Call on Japanese owners to adopt sustainable ship recycling policy
After having been alerted by the NGO Shipbreaking Platform, the Flemish Environment Ministry has seized the end-of-life car carrier GLOBAL SPIRIT. The vessel is not allowed to leave the port of Antwerp before the Japanese owners provide evidence that the vessel will be dismantled in accordance with European waste law.
“We applaud Belgium for having stopped the Japanese ship from sailing to Alang, India where the vessel would have been broken under very hazardous conditions, an export which would have been illgal under European law,” said Ingvild Jenssen, Policy Advisor of the NGO Platform on Shipbreaking. “On the shipbreaking beaches of Alang labour rights are poorly respected and pollution laws weak or not-enforced – the conditions we see in India would never be allowed in Europe, nor Japan.“
The Platform alerted the Belgian authorities earlier this week after it had been reported that the Global Spirit was sold to the infamous shipbreaking beaches in India where at least six workers have died so far this year crushed by steel plates and many more are sickened by occupational disease due to ship-borne hazardous substances like asbestos or PCBs. According to the European Union Waste Shipment Regulation, only if all hazardous materials, such as asbestos, residue oils and toxic paints, are removed from the Global Spirit can it be allowed to be exported to South Asia. The Regulation was designed to prevent the environmental injustice of rich countries exporting their toxic wastes to impoverished countries lacking the technology and infrastructure to manage such wastes.
The end-of-life vehicle carrier Global Spirit has been used to transport cars for Nissan-Renault on a regular route Morocco-EU-Turkey under long term time charter with Hoegh Autoliners managed by Autotrans based in France.
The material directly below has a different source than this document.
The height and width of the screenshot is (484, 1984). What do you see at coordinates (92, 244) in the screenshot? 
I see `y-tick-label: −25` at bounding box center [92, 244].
The owners of the Global Spirit have already communicated to the NGO Shipbreaking Platform that they are currently looking for an alternative breaking destination for the ship.
“We now call on the Japanese owners of the ship, Mitsui O.S.K. Lines Limited (MOL) and Nissan Car Carriers (NCC), to find a sustainable solution for their entire fleet – not only the Global Spirit for which they have been caught red-handed – and adopt a company policy on ship recycling that will ensure the safe and green recycling of all their ships off the beach” said Ingvild Jenssen.
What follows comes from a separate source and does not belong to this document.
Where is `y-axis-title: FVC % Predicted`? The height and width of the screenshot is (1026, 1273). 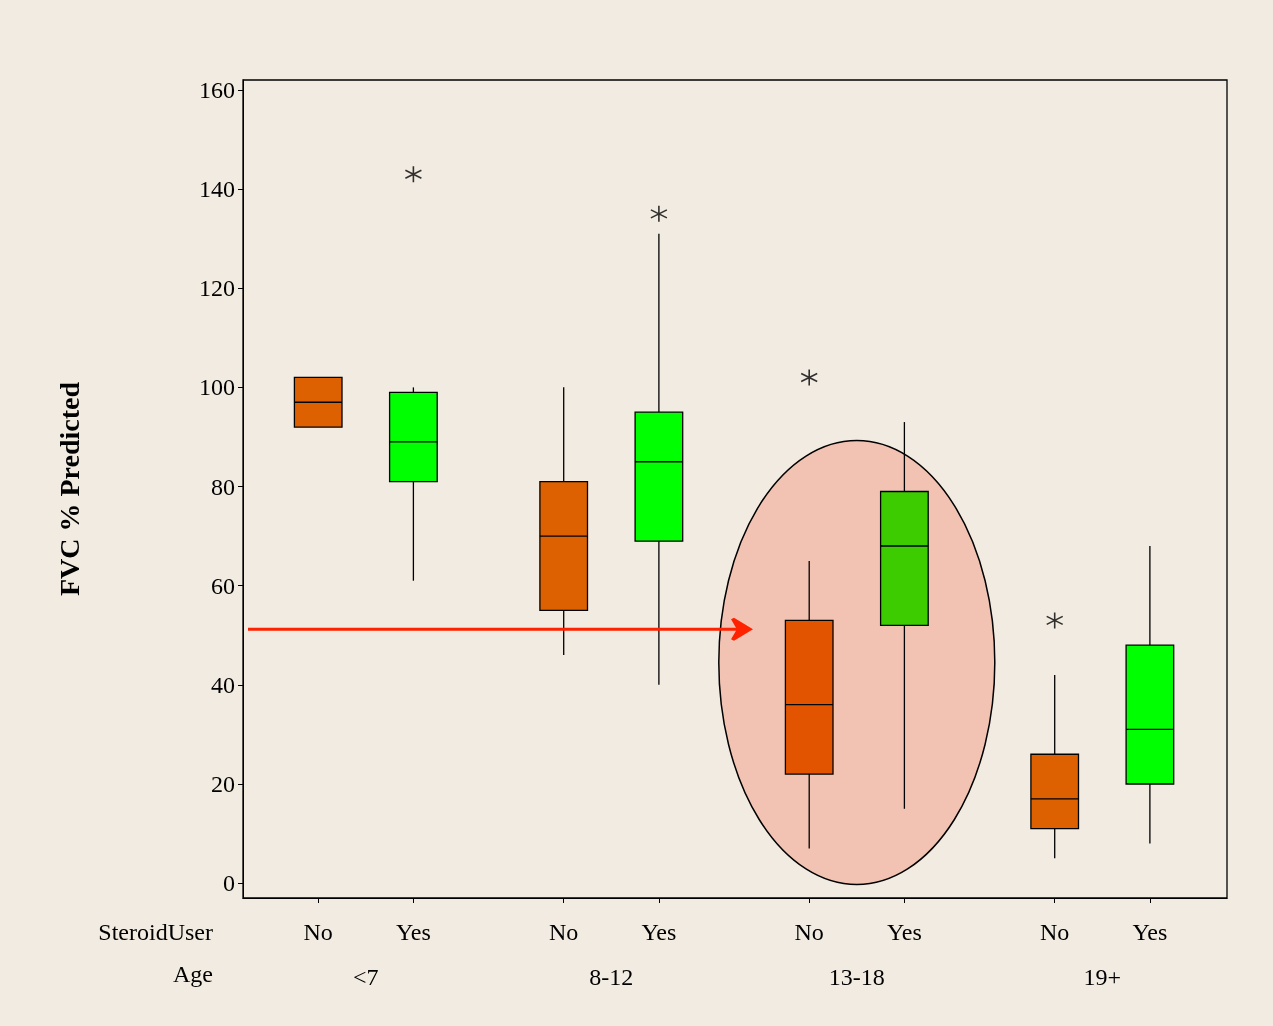 y-axis-title: FVC % Predicted is located at coordinates (69, 489).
Last year Japanese ship owner MOL sold six end-of-life ships to South Asian shipbreakers, prioritising the best price for the ships and ignoring the harm done to workers, local communities and the environment. The charterers of the Global Spirit, Hoegh Autoliners, which is also a 20 percent shareholder in NCC, has already adopted a sustainable ship recycling policy for their ships off the beach’. More and more progressive ship owners today refuse to sell their end-of-life ships to substandard beach breaking yards and the new EU Ship Recycling Regulation has set a clear standard for safer and greener practices that disqualify the beaching practice.